Data entries:
****************************************
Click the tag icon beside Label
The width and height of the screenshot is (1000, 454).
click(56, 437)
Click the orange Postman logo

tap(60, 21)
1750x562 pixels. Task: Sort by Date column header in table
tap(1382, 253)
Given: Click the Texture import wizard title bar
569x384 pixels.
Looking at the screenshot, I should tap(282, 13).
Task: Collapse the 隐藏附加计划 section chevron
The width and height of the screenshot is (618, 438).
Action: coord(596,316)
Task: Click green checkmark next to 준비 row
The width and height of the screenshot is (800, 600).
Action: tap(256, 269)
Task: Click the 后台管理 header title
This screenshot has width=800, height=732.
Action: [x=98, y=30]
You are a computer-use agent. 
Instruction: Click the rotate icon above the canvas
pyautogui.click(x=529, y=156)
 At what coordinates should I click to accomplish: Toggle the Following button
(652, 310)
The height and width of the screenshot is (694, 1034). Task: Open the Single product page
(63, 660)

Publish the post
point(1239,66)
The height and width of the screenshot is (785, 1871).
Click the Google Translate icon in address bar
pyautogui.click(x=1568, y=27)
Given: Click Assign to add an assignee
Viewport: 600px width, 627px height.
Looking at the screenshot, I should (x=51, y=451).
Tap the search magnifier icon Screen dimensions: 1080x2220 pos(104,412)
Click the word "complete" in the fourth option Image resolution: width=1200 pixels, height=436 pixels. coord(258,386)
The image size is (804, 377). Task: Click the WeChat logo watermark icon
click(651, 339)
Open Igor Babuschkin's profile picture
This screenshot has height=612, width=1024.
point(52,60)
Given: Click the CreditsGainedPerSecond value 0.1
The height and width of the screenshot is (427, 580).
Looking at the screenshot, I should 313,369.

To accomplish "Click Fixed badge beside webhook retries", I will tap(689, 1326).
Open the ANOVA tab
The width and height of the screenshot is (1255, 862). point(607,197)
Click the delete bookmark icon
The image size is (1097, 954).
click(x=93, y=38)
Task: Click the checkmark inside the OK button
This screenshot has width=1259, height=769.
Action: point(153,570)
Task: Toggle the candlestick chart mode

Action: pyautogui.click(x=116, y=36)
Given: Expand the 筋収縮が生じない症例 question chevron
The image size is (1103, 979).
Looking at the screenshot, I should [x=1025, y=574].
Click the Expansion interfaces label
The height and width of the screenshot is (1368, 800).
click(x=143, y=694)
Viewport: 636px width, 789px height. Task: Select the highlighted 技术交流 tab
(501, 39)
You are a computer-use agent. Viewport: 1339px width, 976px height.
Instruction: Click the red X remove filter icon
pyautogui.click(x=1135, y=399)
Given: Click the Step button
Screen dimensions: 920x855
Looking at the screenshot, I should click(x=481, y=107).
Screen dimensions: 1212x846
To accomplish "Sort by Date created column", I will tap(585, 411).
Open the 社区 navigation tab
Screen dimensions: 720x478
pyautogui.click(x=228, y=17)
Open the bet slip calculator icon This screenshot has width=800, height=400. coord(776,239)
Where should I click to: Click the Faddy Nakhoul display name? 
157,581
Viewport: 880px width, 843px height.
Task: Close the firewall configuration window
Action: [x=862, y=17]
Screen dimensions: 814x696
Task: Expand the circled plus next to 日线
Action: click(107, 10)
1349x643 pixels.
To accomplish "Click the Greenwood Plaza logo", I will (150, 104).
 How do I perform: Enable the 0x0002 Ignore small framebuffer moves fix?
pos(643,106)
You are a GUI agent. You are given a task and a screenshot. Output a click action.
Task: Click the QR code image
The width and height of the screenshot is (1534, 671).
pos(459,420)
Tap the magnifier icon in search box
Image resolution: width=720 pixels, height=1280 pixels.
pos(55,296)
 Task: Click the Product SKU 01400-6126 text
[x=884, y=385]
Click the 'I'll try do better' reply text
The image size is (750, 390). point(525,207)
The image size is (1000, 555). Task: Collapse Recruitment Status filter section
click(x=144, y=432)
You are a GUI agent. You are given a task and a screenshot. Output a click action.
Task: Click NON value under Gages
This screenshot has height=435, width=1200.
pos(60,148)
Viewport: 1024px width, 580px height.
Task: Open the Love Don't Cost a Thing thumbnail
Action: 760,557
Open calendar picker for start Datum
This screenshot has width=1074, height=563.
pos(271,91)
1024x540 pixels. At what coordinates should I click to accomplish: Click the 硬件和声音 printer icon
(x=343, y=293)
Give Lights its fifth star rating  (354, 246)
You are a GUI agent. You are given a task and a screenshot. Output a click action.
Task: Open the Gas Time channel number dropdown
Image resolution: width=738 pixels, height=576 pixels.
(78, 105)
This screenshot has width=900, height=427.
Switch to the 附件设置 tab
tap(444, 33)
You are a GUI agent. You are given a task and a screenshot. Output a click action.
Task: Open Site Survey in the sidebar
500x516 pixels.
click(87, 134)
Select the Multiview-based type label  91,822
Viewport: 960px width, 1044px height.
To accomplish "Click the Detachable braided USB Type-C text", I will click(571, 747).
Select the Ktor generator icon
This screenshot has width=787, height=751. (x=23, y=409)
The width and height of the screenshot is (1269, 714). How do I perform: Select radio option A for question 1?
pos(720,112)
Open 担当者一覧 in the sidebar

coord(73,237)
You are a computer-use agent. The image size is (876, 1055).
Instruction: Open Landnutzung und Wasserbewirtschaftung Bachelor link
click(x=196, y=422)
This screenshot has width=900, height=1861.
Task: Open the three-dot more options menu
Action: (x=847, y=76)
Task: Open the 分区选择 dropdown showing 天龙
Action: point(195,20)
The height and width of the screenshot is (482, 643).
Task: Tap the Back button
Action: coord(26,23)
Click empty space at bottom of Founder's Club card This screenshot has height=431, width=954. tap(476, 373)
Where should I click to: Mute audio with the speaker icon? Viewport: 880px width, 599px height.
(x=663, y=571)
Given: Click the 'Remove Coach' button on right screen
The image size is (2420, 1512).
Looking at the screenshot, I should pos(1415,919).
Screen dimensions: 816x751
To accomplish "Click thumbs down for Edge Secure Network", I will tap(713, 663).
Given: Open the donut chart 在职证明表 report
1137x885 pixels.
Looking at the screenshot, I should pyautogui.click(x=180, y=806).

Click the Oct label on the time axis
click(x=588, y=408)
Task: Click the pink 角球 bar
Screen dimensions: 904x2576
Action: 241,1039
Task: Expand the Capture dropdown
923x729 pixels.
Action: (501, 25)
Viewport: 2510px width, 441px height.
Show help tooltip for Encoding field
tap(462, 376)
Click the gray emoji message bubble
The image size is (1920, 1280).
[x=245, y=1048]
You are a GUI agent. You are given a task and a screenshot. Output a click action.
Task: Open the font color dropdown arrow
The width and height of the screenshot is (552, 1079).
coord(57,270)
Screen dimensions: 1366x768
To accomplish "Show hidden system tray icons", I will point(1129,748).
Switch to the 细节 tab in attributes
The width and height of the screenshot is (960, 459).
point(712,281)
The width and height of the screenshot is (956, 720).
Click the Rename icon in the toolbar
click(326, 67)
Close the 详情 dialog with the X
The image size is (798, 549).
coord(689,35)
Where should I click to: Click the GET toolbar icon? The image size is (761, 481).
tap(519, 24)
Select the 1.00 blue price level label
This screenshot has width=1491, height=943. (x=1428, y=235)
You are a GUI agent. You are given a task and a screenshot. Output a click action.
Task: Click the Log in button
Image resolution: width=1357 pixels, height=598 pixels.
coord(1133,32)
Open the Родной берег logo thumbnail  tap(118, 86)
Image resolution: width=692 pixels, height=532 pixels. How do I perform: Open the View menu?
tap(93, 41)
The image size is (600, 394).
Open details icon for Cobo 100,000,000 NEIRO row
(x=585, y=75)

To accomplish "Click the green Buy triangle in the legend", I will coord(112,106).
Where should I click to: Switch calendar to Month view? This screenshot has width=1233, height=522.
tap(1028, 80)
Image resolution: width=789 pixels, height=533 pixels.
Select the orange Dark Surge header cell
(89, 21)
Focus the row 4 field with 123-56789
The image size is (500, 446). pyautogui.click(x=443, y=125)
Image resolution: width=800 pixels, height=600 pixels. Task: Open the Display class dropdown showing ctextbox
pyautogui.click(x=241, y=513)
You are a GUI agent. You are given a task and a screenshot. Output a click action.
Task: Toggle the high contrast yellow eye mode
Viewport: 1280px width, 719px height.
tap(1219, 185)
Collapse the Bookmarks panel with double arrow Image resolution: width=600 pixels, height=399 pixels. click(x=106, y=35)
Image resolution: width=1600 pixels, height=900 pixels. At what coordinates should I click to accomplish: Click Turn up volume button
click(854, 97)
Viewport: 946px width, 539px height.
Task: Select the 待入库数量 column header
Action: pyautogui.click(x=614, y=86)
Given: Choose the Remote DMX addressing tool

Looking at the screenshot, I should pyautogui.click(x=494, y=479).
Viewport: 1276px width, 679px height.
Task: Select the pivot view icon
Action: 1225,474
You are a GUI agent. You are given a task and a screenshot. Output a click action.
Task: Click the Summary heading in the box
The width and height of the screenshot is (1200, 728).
****************************************
Search the entries for the word "title" and copy every line that holds it.

> [Result below]
Given: Click the Texture import wizard title bar
Task: Click the 后台管理 header title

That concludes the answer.